Menurutnya tidak mudah melarang masyarakat mudik, apalagi dalam suasana hari raya Idul Fitri. "Keputusannya seperti apa. Nanti, kami bahas dulu," kata Ansar di Tanjungpinang, Selasa (30/3).
Ansar menyebut tidak menutup kemungkinan warga Kepri tetap diperkenankan mudik ke kampung halaman, dengan catatan dibarengi protokol kesehatan ketat, khususnya di pelabuhan dan kapal.
"Perkembangan kasus Covid-19, juga bisa jadi pertimbangan warga boleh mudik atau tidak," imbuhnya.
Selain itu, katanya, Pemda bisa saja mengambil opsi penerapan alat pendeteksi Covid-19 "GeNose" di pelabuhan, guna memberikan rasa aman nyaman penumpang kapal sebelum keberangkatan. Meskipun, diakuinya, jika pemberlakukan GeNose itu bakal memberatkan pengguna jasa transportasi laut.
Ada pula opsi lainnya, berupa penambahan armada kapal untuk melayani pemudik.
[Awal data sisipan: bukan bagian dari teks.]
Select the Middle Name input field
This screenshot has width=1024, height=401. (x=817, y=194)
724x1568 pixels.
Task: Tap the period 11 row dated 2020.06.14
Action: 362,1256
Hal ini bagian dari upaya mengurai kerumunan penumpang di pelabuhan maupun kapal.
"Letak geografis Kepri 96 persen adalah laut. Sehingga, dapat dipastikan warga mudik menggunakan kapal," ujar Ansar.
Pemerintah telah memutuskan untuk melarang aktivitas mudik lebaran tahun 2021. Hal itu berdasarkan hasil keputusan rapat koordinasi yang dipimpin oleh Menteri Koordinator Bidang Pembangunan Manusia dan Kebudayaan (Menko PMK) Muhadjir Effendy bersama sejumlah menteri dan pimpinan lembaga terkait di Kantor Kemenko PMK, Jakarta, Jumat (26/3).
Menko PMK menyebutkan larangan mudik lebaran tahun ini akan diberlakukan tanggal 6 sampai 17 Mei 2021. Tujuannya adalah untuk mengantisipasi lonjakan kasus Covid-19 seperti yang terjadi sebelumnya yakni pada beberapa kali masa libur panjang, termasuk saat libur Natal dan Tahun Baru 2020.
Muhadjir menekankan larangan mudik lebaran tidak hanya berlaku bagi Aparatur Sipil Negara (ASN), pegawai Badan Usaha Milik Negara (BUMN), maupun TNI/Polri, melainkan pegawai swasta dan juga seluruh masyarakat Indonesia. Hal tersebut sekaligus untuk memaksimalkan manfaat dari pelaksanaan vaksinasi yang telah dilakukan sejak beberapa waktu lalu.